As an intern at the Bureau, I have a variety of administrative responsibilities and tasks. I am responsible for answering all incoming calls and directing callers to their destinations, as well as sorting mail and recording correspondence. As a Spanish speaker, I am also called upon to assist in translating documents and interpreting phone calls and meetings with clients. Additionally, I assist counsel members in any legal research they may need for their cases, retrieve court records as needed, organize and file records, and enter record data into our database.
While it may appear to be a minor task, filing and entering record data is instrumental to keeping the Bureau running smoothly. As graduating students transfer cases, it is integral that the next student attorney assigned to the case is able to understand all parts of the case so that they may advocate for their client to the best of their ability. Filing is a large part of my role at the Bureau, and I am currently undertaking a sizable filing project. This entails sorting through case files and checking to see that all necessary documents are in place, inputting them into our database, and finally filing them in our deposition room.
While several of my duties at the Bureau are administrative, by working closely with summer counsel members, I am gaining great insight into what it truly entails to be a lawyer and a student in law school. It has been fascinating to learn from my exposure to legal documents and other components of casework. As a student who is interested in immigration law, it has been the most interesting by far to see supporting documents sent from the Department of Justice on behalf of clients for Special Immigrant Juvenile Status matters.

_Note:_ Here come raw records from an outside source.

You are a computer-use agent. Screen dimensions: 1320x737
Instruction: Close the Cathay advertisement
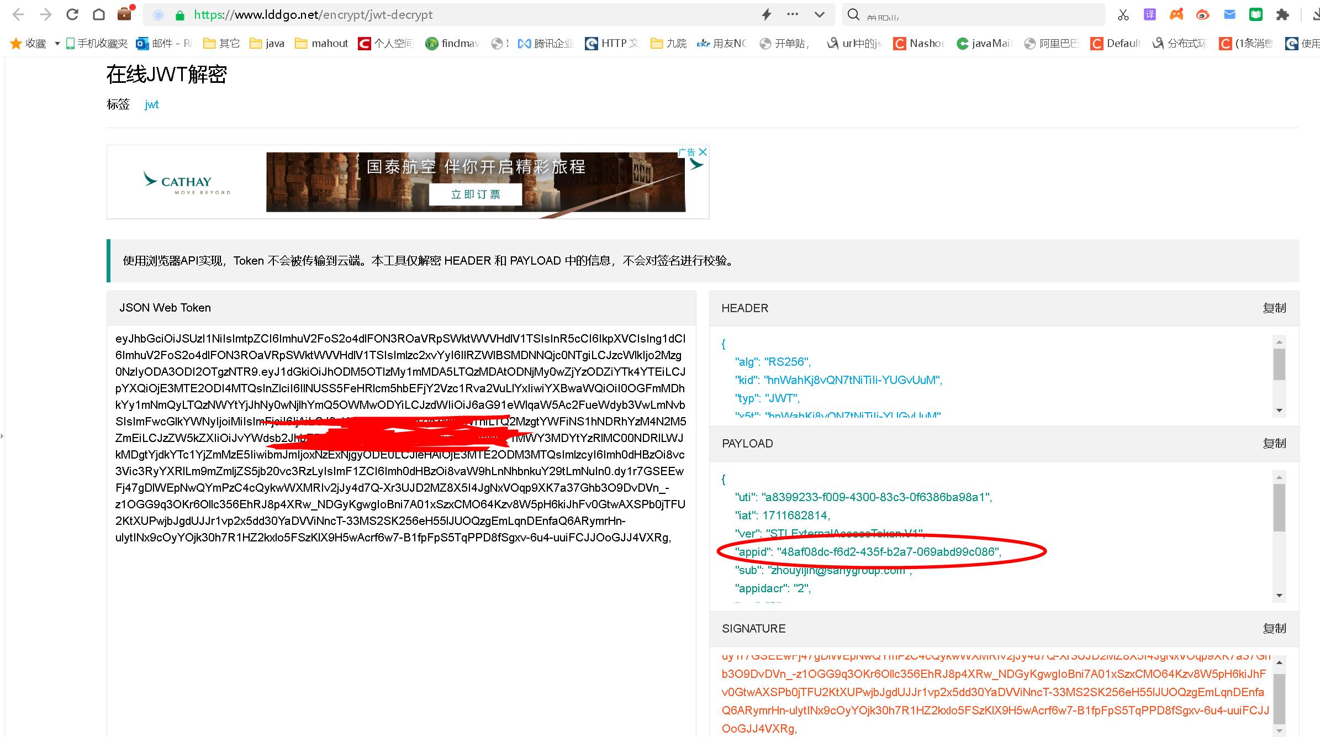(x=703, y=152)
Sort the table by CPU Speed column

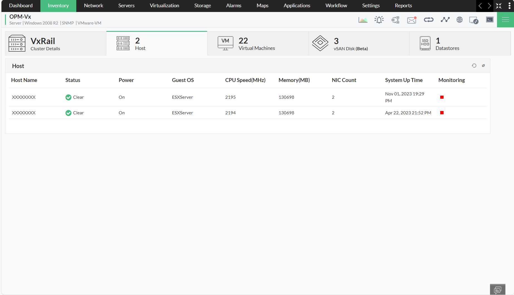pos(245,80)
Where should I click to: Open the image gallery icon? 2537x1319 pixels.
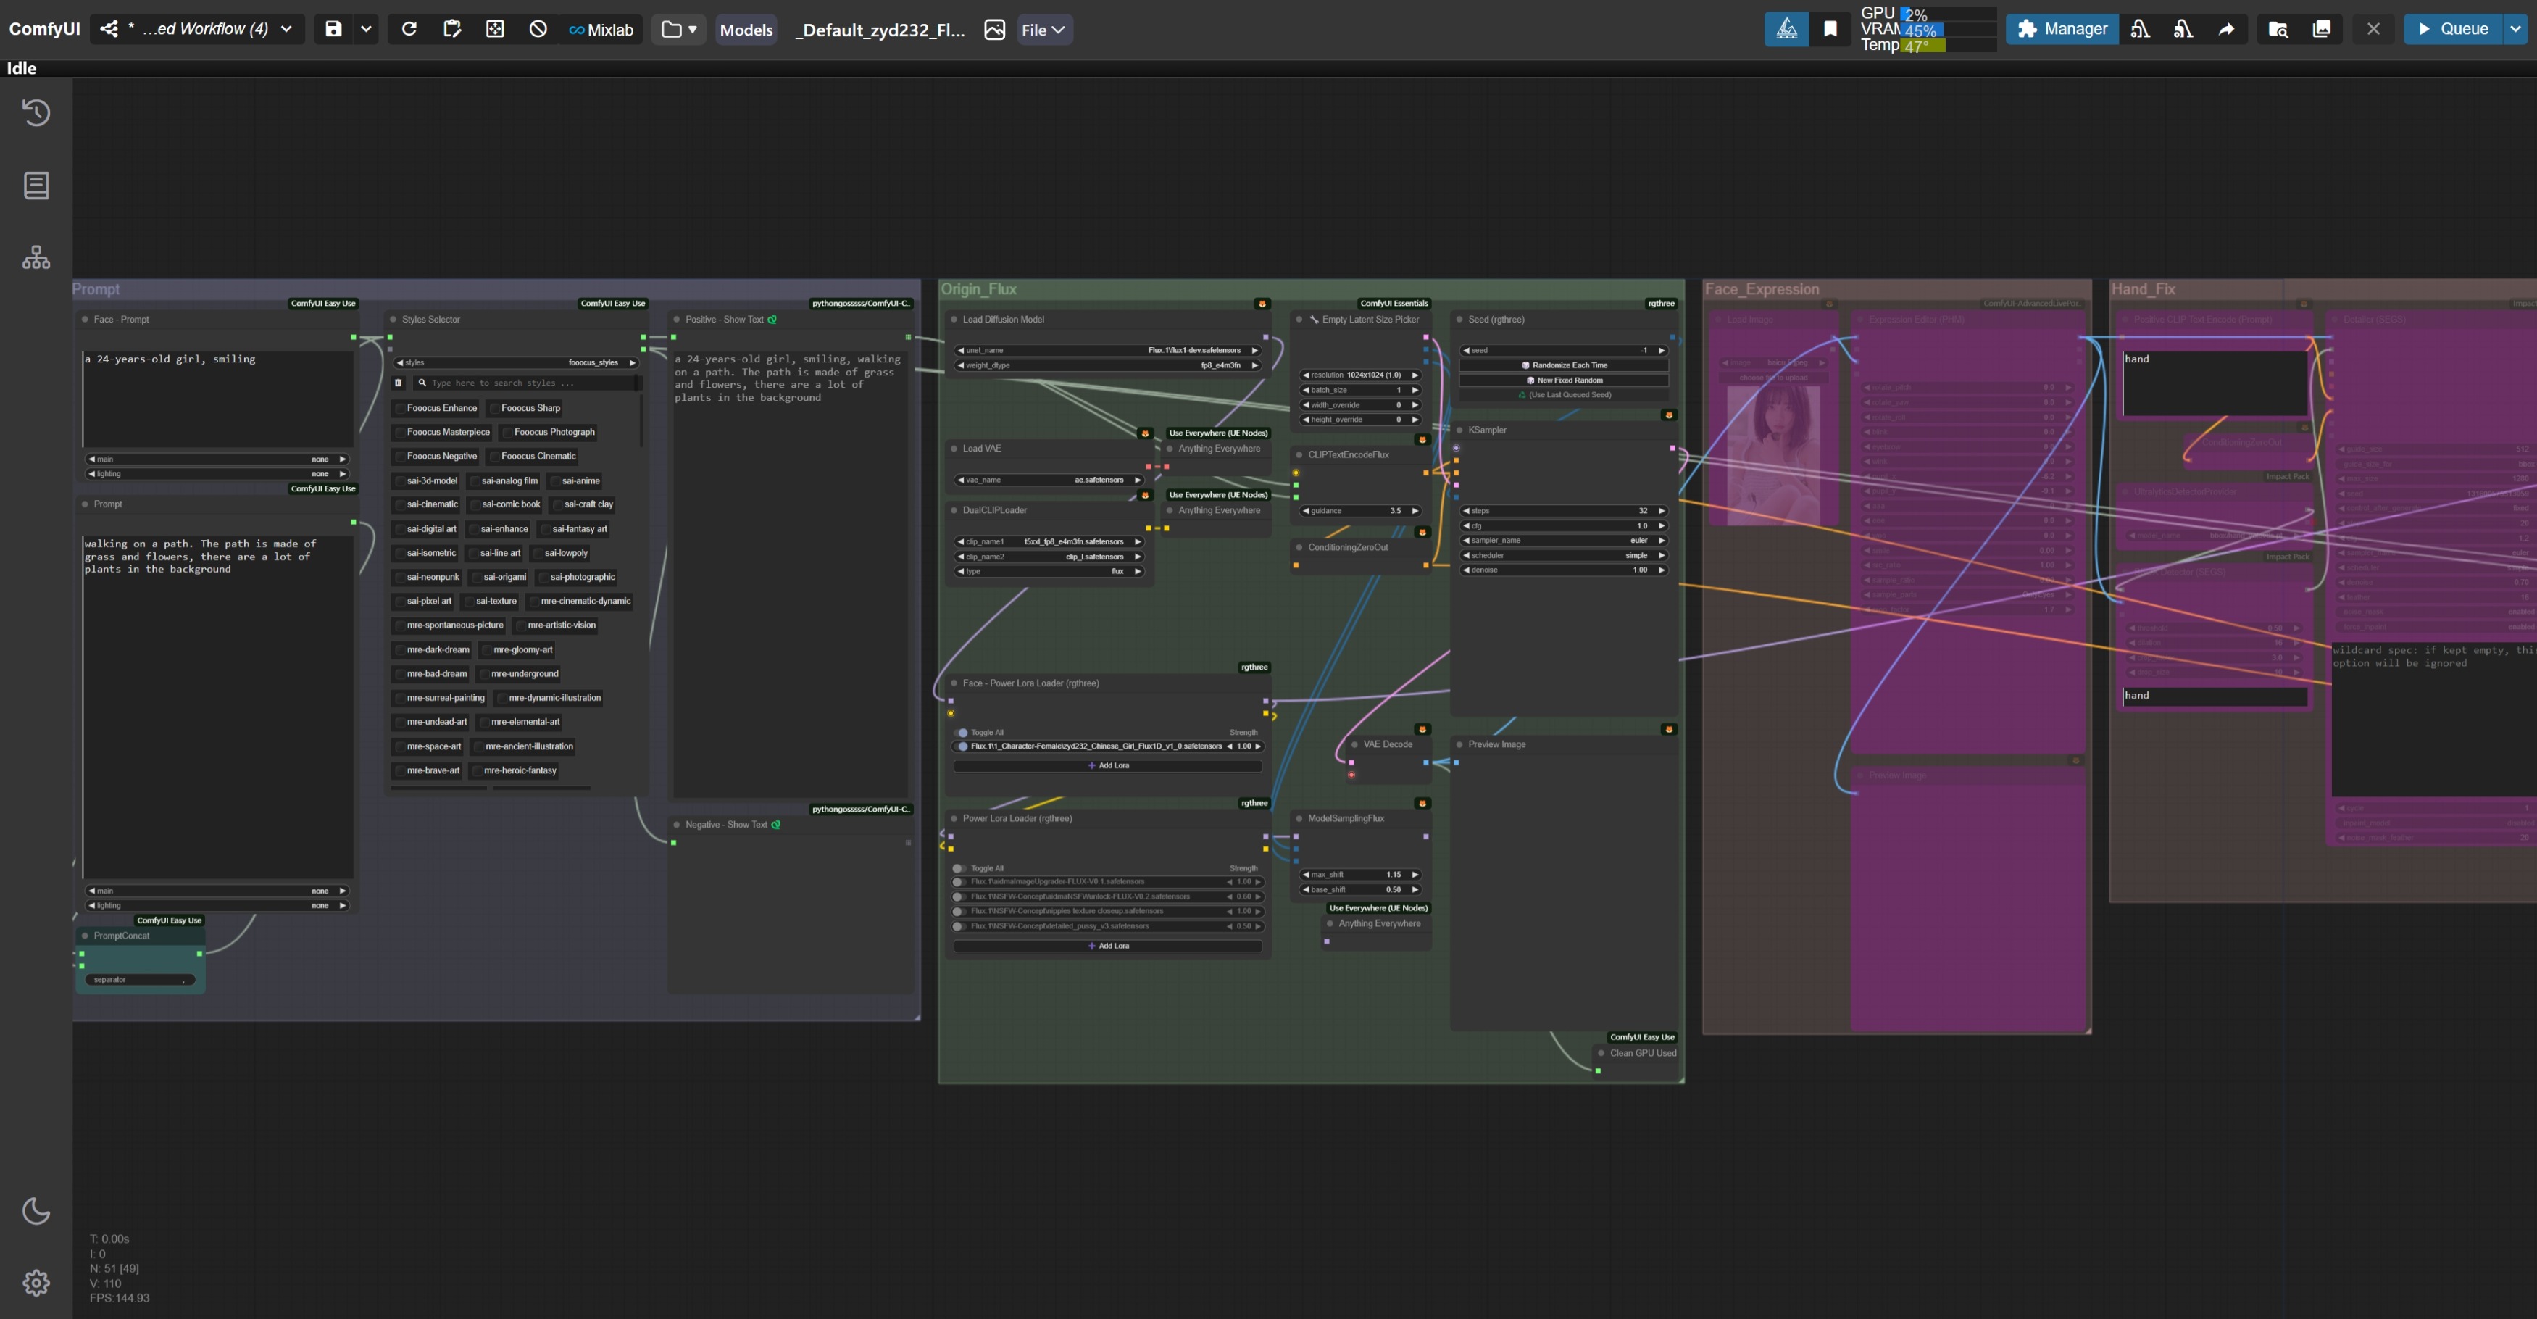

By performing various tasks and administrative duties, I work to support the Bureau and assure that our organization runs with ease. Working to ensure that the logistics of the organization are well maintained, the Bureau is able to run efficiently and fulfill its mission. Through supporting marginalized populations of the Greater Boston area by providing free legal representation, the inequalities among these populations will be reduced drastically. If we can address these cases from a systemic viewpoint, we can begin to understand the systemic inequalities that drive the legal needs of these populations and perpetuate poverty, and we can ultimately work to create lasting and effective change.